I just wanted to know if there was a more nuanced strategy than (in verison 1.1) “Hit the button as hard as you can, but save your strength, if your physical (as opposed to your virtual) body tires out with too many hard punches.”? Or was there a reason to punch or kick medium or light, other than saving your physical energy? Did different attacks have different speeds, reaches, and “reload times”? Or was the whole strategy before you found out the hidden moves, to punch and kick hard, to strategically place yourself in range when you attack and out of range when they attack, and to cross up by jumping over them?
If Street Fighter 1.1 (the one with the 2-bit buttons) had the harder is always better approach, was that same mentality of the game mechanics found in the 1.2 version with hard always equally better, or did they adjust 1.2 to reflect the fact it’s just not as hard of a physical feat, therefore, had to give you a strategic reason to use the medium or light attacks?
By the time Street Fighter 2 World Warriors came out, they totally redesigned the game to give the light and medium attacks an different advantage at the cost of attack power. Was that originally present in 1.1, did they change it in 1.2, or did they learn by watching experts of 1.2, that they only put their fingers on hard punch and hard kick and made the adjustment in SF2?
By the way, the reason it’s i the general discussion because I’m discussing the transition form “harder is always better” of SF1.1 (possibly, unless there’s strategy I’m unaware of) to different atttacks, generally classified as light medium and heavy, but are not just carbon copy attacks in every way except their strengths (different animations with different reaches and zones of attacks, etc.) and/or give strategic reasons why harder wasn’t always better (lighter attacks are quicker, therefore harder to block, for example).
Based on the Wii version of the TG16CD version, (and if the emulation is 100% accurate to the original, the TG16CD version too,) there was a cost for hard attacks. You had to charge to get harder punches. (less attacks) So it could have used the 1.1 code as the base code to convert to (if it was different than 1.2), which means harder is better except when you hold punch or kick, maybe you can’t block, or can’t move and “telegraph” your hard punch.

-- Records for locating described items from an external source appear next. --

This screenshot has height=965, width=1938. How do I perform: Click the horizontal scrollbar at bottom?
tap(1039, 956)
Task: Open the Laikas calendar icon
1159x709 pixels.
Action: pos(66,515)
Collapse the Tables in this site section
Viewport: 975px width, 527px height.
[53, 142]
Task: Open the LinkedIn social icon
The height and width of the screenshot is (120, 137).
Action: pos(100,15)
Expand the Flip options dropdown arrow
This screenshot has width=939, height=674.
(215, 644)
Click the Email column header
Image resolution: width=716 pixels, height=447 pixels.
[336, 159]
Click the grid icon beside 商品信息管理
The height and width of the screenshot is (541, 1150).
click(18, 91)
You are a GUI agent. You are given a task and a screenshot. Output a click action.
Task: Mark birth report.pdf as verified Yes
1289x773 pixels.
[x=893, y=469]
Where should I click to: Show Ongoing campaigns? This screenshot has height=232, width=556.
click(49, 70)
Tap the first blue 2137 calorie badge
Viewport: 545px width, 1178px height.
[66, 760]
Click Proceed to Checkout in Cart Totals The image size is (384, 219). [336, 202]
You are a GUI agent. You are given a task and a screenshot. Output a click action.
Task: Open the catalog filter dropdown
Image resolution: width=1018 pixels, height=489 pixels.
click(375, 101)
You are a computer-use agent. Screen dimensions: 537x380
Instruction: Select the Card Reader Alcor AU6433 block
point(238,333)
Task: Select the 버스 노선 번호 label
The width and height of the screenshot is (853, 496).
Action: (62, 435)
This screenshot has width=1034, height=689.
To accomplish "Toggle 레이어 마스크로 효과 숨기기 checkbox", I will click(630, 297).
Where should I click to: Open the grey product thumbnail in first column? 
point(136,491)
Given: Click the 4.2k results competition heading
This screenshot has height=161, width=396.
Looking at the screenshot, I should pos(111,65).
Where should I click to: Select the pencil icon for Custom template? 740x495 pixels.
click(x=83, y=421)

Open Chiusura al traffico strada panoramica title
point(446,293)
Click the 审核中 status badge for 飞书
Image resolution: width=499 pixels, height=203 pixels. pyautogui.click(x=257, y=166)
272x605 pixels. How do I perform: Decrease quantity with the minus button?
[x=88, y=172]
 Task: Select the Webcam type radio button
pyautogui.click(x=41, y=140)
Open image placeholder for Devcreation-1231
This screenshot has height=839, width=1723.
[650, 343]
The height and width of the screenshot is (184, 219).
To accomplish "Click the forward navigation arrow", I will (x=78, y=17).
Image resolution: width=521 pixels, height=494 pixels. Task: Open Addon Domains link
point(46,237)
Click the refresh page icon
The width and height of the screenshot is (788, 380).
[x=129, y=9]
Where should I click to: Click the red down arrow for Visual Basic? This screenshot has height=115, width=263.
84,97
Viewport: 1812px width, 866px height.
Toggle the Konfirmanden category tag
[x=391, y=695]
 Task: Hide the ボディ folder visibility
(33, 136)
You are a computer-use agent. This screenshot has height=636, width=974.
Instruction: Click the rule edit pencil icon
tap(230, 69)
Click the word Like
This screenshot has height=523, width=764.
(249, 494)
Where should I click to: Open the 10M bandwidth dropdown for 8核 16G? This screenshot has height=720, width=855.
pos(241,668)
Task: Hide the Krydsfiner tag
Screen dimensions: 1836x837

I’m just talking about the Mortal Kombat argument someone made in a dare-to-compare saying, there were no tickles, all attacks come at one strength, deadly. These are the kind of number 1 noob strategy which, when overcome, first opens up your game, from noob status to somewhat thoughtful beginner dabbler. Other fighting games have multiple attack buttons. They may be called different things, but they are somewhat themed relating the attacks in players mind who first approach, like in Soul Edge “horizontal” and “vertical” strike conveys the fact, just in those button names alone, that horizontal is dodged by jumping and vertical is dodged by side-stepping. If 1.1 was programmed to wear you out by heavy punching, then you change to 6 buttons without changing the game engine to accommodate that, isn’t that making the game less (physically) skillful and making the strategy a no-brainer?
I want someone who actually played both Street Fighter 1 in the arcades back in the day, in both the 2-bit button mode, and the 6 button mode. Is there a difference in strategy, or was it a hard punch physical contest (at least until you learned the special moves, which by the way, were not given. You were just given a note that certain combinations of direction and button presses give you powerful special moves, and shut its mouth after that.) did removing the 2-bt buttons remove the physical skill in the game, and not adding strategy to fill the gap?
I’m just here to point out when you were given 6 buttons, you had a reason to use each one of them. But if SF1 was designed as a physical strength/endurance contest, and the 6 buttons were added as a stopgap to save operator expense on buttons, and to hell with the strategic consequences of the game until SF2WW, wouldn’t 6 buttons weaken the game, and make a more interesting games with the 2-bit buttons? Therefore, shouldn’t SF30A have been released with an optional pair of analog buttons to put beside a joystick, and SF! be the analog button version otherwise it’s just a historical curiosity, and not really much of a game unless you have the analog buttons?